This is a brief history of three teenagers, Robert D. Peterson, Leo T. Parry and Glen F. Werner living in Salt Lake City, the Sugar House area (see Sugarhouse blog http://www.sugar-house.blogspot.com/), who went into the Army Air Corps in 1943 to train to become pilots during WWII. Bob Peterson had a camera (I did not have one) and took most of the pictures in this blog. We left Salt Lake City 3Aug1943 on a Union Pacific Rail Road and were stationed at the following army bases:
8Aug1943 - Arrived Miami Beach, Florida - housed in the Patrician Hotel for basic training
2Sep1943 - Arrived Knoxville, Tennessee for College Training Detachment (CTD) at the U of Tenn.
20Feb1944 - Arrived Nashville, Tennessee for classification - classified for pilot training
3Mar1944 - Arrived Blytheville, Arkansas - pilot pool, waiting pilot training
22Apr1944 - Arrived Montgomery, Alabama - Maxwell Field for preflight training
28Jun1944 - Arrived Arcadia, Florida - Dorr Field for Primary Flight Training in the PT-17
11Sep1944 - Arrived Greenville, Mississippi - Greenville AAB for Basic Flight Training in the BT-13
31Dec1944 - Arrived Selma, Alabama - Craig Field AAB for Advanced Training in the AT-6
11Mar1945 - Bob graduated with wings as a 2nd Lieutenant and Glen as a Flight Officer
11Mar1945 - 1st leave
27Mar1945 - Arrived back at Craig Field assigned to pilot pool
8May1945 - V-E Day
2Jul1945 - Arrived Eglin Field, Florida for flight gunnery training in the AT-6
20Jul1945 - Arrived back at Craig Field
8Aug1945 - 2nd leave - War ended, V-J Day 15Aug1945, while on leave
22Aug1945 - Arrived back at Craig Field
13Oct1945 - Left Craig Field for Maxwell Field
15Oct1945 - Discharged from Army with Certificate of Service papers (Glen never has receive his final discharge papers)
25Oct1945 - Left Maxwell Field for home
29Oct1945 - Arrived home by-way-of New Orleans (Bob and Glen lost our civilian pilot licenses flying over Lake Ponchatrain) and Los Angeles, Calfornia
Bob at CTD at the U. of Tennessee. I think I took this picture of Bob, with has camera, because I did not own a camera (or anything else) in those days.
All of the following pictures, while in the army, were taken by Bob, except for the ones that I took of him.
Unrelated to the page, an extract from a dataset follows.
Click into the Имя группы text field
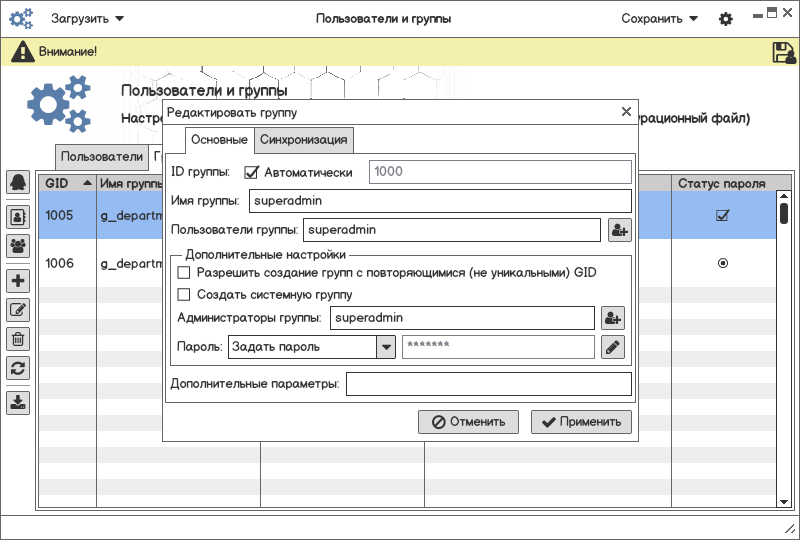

I copied most of these pictures from my old army photo album for this blog.
Knoxville Island Home-Downtown Aitport (2007) on the Tennessee River where we had 4 hour flight training in Taylorcrafts
Next - Pre-Flight Training at Maxwell Field, Montgomery, AL.
Then to Dorr Field, Arcadia, FL
Bob beside a PT-17
Leo in a PT-17
Glen in a PT-17
Boeing Sterman PT-17
Flight line at Dorr Field
Barracks at Dorr Field looking north
Barracks at Dorr Field looking South
Dorr Field was closed as an airport and the barracks
converted to a detention center.
Next - Basic Flight Training at Greenville Army Air Base,
Leo in a BT-13
Glen on wing of a BT-13
BT-13 at Greenville
Flight line at Greenville
Downtown Greenville, Mississippi from atop the Mississippi River levy
Greenville Army air Base 1945
Greenville, Mississippi Municipal Airport today
Next - Craig Field, Selma, AL and graduation from the
Army Air Corps with our wings
2nd Lt. Bob Peterson, age 21, and F/O Glen Werner, age 19, graduation at Craig Field, Selma, Alabama. (I wondered why I did not also graduate as a 2nd Lt.
Maybe the fact that I was only 19 and did not even have a high school diploma had
something to do with it.)
Bob Under AT-6
Glen with AT-6
Bob Trained in the Curtis P-40
Bob and Glen in Piper Cubs over New Orleans
Bob owned a Globe Swift after the war and flew C-47’s in the Air Force Reserves as a 1st Lieutenant
Glen joined a flying club, named the Commercial Flyers Flying Club located at the Salt Lake City Airport, in 1946. The club owned a two place Cessna 120 which the members could fly for less than $4.00 an hour including gas.
In the late 1950, after attending Northrup Aeronautical Engineering School in California, Glen joined another flying club located at the old Alta Airport in Sandy. The runway was located on top of a rise a little south of 8600 South Street and just about where Ida Lane is today. The hanger was located just a little south of where my daughter, Leslie, now resides. The club owned a two place Ercoupe.